Either Kruul needs nerfing or the assisting npc’s need to be boosted to the point they’re useful.

And again, this hasn’t been fun after many many many attempts navigating what it takes to beat it. I’ve mustered 18% HP on Kruul with side mechanics being entirely overwhelming from the start of his phase.

“Why do it if it’s not fun”
What business is that of yours? None.

Yes I beat it. Can only speak for guardian tho, which is who I was replying to doing.

This is intended. Solution: Don’t get hit by smash or beams.

They die with a single judgement. From range. Why would you want to bother to melee them?

Because it’s your job to interrupt Twisted Reflection and prevent that…Stun and orbs will do it if you’re out of range of your regular interrupt. It’s probably the most important mechanic in the fight, so I’m concerned that you’re not seeming to understand how it works.

First of all, how are you getting beams during Annihilates when that ability only happens in P2 from Kruul, and beams only happen from eyes, which despawn when Variss dies?

Second, Annihilate is the tank part of the fight. The damage stacks requiring increasingly strong cds to manage until you’ve lost the dps race. You can use orbs and stuns to interrupt annihilate casts, and although he’ll cast it again right after, you’re stretching the dps time you have each time you stop it.

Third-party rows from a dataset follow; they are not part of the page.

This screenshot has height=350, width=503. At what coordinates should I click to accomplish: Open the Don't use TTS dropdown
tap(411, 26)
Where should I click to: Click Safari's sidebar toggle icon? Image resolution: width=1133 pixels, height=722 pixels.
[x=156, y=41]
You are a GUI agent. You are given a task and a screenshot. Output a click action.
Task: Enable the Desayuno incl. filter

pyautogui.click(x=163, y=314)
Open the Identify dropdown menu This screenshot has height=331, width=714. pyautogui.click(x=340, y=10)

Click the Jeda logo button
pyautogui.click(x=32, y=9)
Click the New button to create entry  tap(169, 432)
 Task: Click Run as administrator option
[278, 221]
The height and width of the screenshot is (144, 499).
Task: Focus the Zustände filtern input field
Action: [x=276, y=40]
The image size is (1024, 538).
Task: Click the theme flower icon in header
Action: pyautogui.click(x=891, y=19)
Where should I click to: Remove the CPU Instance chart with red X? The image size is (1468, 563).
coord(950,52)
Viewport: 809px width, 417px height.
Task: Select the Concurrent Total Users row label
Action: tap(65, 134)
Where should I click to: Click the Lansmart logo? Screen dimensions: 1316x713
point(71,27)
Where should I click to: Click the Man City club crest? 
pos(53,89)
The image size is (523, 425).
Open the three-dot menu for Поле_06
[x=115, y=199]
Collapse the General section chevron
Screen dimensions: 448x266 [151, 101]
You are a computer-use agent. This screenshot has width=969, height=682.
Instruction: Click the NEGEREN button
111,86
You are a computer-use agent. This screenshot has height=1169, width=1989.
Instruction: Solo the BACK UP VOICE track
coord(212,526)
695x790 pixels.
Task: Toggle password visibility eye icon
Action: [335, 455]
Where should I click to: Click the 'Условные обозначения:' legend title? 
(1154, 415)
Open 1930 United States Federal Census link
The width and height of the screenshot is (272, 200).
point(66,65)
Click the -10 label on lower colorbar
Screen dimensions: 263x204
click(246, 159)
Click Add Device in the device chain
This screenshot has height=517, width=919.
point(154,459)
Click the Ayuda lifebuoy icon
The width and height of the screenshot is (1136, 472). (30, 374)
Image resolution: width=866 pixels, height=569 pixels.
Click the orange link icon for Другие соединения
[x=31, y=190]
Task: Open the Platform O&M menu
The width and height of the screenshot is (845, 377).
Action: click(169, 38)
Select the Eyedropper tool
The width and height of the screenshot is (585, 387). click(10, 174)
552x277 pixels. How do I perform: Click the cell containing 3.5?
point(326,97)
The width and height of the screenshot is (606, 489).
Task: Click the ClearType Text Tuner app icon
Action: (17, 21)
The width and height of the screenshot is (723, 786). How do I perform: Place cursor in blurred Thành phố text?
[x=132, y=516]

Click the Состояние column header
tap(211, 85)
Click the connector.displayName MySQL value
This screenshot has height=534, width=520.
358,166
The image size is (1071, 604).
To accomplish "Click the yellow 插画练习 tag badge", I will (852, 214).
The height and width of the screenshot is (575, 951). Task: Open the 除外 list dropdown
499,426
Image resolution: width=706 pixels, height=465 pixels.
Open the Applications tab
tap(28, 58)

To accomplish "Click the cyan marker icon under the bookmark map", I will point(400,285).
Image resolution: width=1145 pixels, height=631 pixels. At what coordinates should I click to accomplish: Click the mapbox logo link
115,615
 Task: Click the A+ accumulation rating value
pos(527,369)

I’m sure there are better tanks who can take more, but 4 was my limit. You need to use cds and stuns to make sure he dies in 3-4 annihilates or you’re not doing enough damage.

The point of this fight is class mastery. Movement, cd management, interrupts, add pickup and positioning, and, drum roll please, damage. Fail at any of these and you probably won’t win.

Sure, but it’s weird to broadcast to anyone who reads this that “it’s not fun and the rewards aren’t any good” and then get all private when someone asks the logical question of why you bother at all if it’s not fun and you have no interest in the rewards being offered for completion.

Is it though? If someone has a consistent pattern of aiming for something and missing, is it actually reasonable to think it’s more likely they aimed for something and actually hit it for a change? If anything, wouldn’t them actually hitting something they intended for be the coincidental outcome? Missing their mark would be par for a course.

TBH, I can’t even see where it can be claimed that they even hit any mark. They rolled out a thing that ranged from some people facescrolling with Crusader Enchants and certain trinkets and what not, and where other people found their spec lacked the tools, or have a much more annoying time now that the Legendary that was the linchpin of a strat didn’t work, or the boss had been changed to make a strat unviable, or the boss simply had to get hotfix nerfs. That’s a pretty hilariously wide range.

Assuming any sort of easier tuning or change for future weeks, or future events seems like the opposite of what Timewalking is supposed to be about. The whole point of the Timewalking system (especially with doubling down on removing all borrowed power) is that they’re using it to keep something at a static point, which won’t change over time, or getting new gear from tiers, or adding new systems into the game, or whatever.